> Written instruction:
How many lines in the listing below contain the string "Where"? Reply with the number alone.

> Dataset rows:
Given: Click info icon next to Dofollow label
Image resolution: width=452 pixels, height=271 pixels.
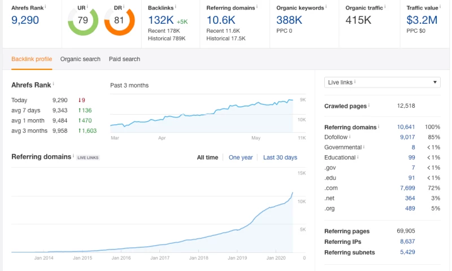Looking at the screenshot, I should (x=350, y=137).
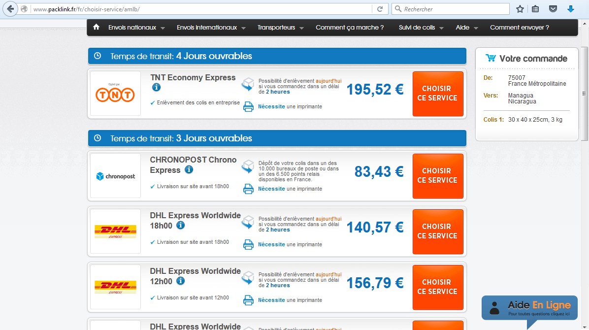
Task: Click the parcel pickup icon for DHL Express 18h00
Action: pos(248,222)

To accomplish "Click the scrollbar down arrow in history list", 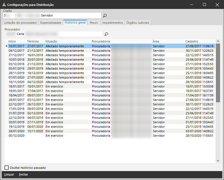I will coord(218,161).
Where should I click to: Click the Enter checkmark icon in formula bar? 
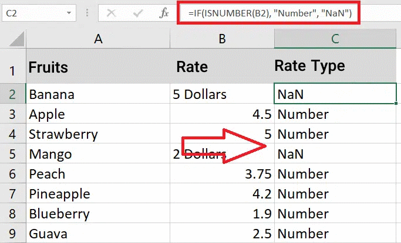click(138, 13)
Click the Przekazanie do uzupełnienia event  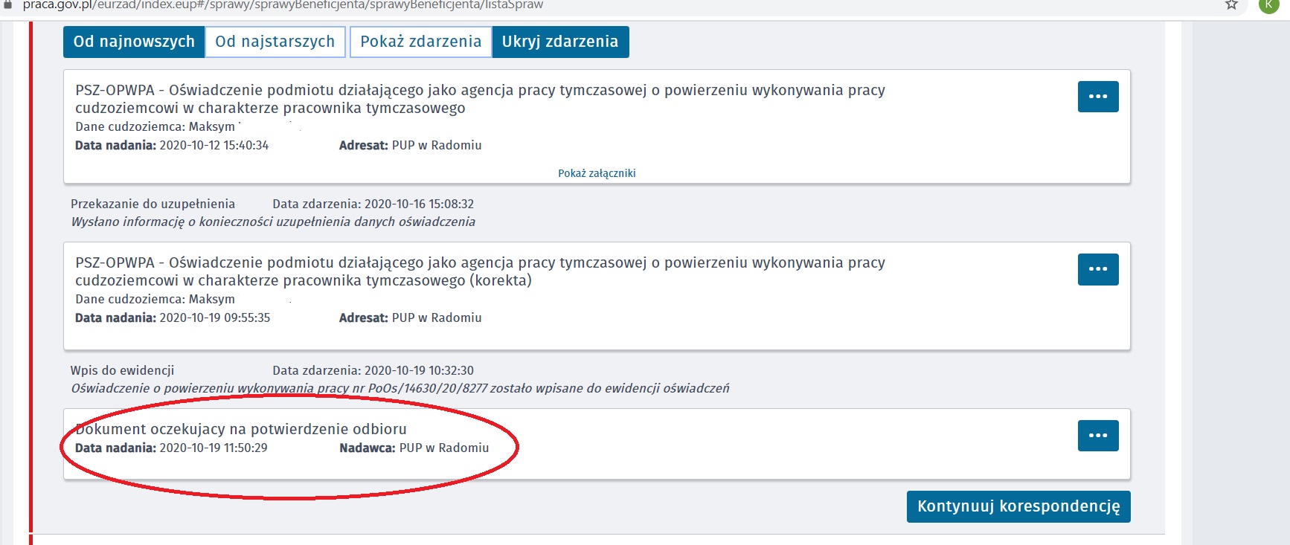[x=153, y=204]
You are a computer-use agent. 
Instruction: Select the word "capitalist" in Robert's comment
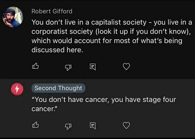point(106,22)
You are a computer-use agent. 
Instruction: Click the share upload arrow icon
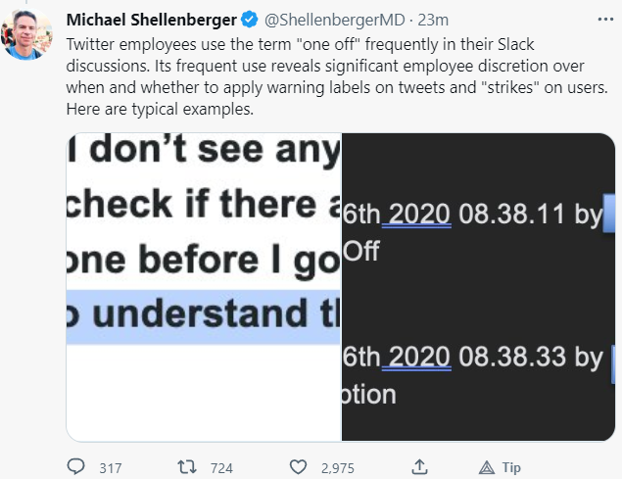tap(418, 467)
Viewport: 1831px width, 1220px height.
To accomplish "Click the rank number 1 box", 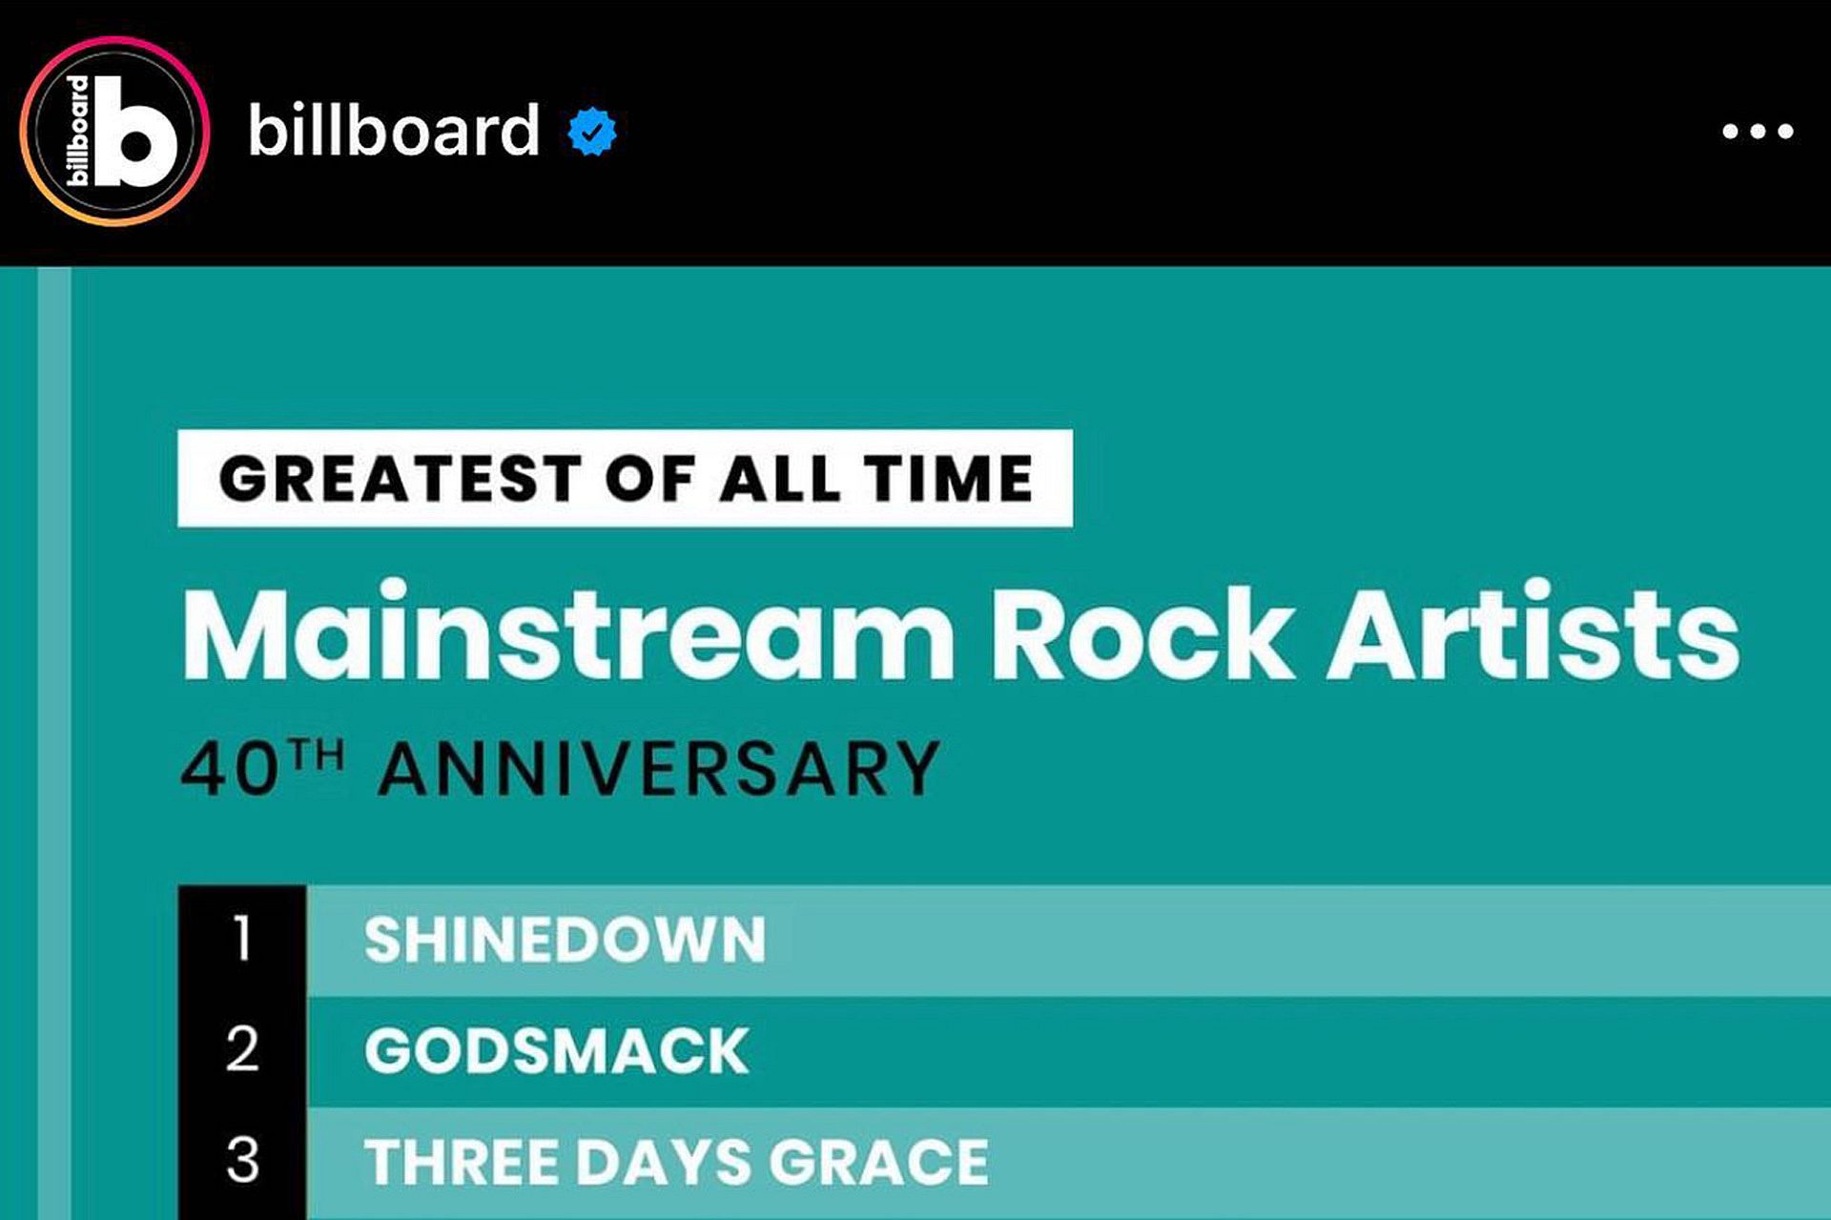I will point(242,941).
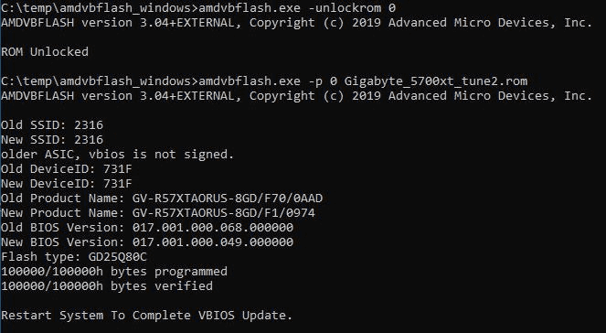The height and width of the screenshot is (333, 606).
Task: Click the 'ROM Unlocked' status line
Action: (45, 52)
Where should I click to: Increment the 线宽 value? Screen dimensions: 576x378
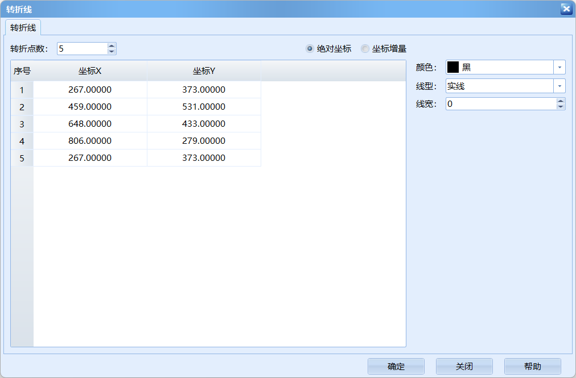561,101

> Full response:
2